● Problem requirements
Reproduce the listing below word for word, omitting the pictures.

(Listing on finding words and elements)
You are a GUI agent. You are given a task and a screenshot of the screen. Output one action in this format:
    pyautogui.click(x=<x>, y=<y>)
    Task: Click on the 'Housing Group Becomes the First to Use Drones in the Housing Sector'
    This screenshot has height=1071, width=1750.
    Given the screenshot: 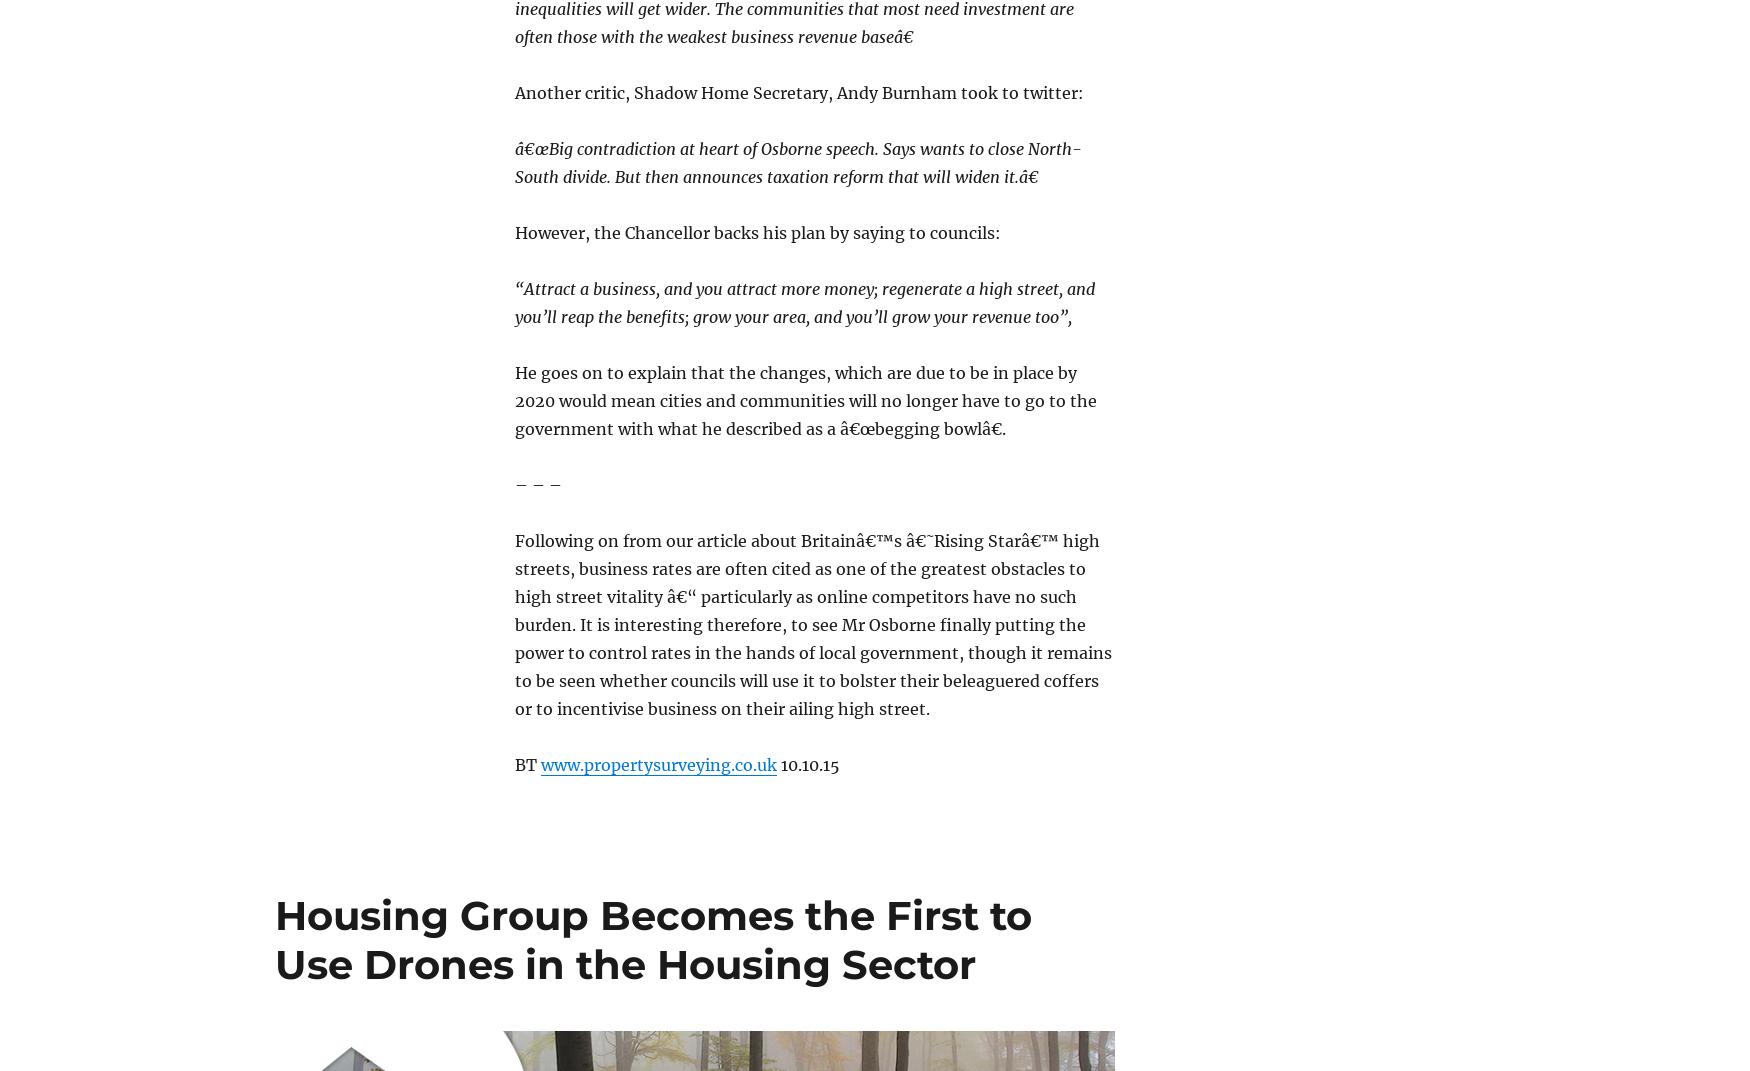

● Response to this task
You are a GUI agent. You are given a task and a screenshot of the screen. Output one action in this format:
    pyautogui.click(x=<x>, y=<y>)
    Task: Click on the 'Housing Group Becomes the First to Use Drones in the Housing Sector'
    This screenshot has height=1071, width=1750.
    Given the screenshot: 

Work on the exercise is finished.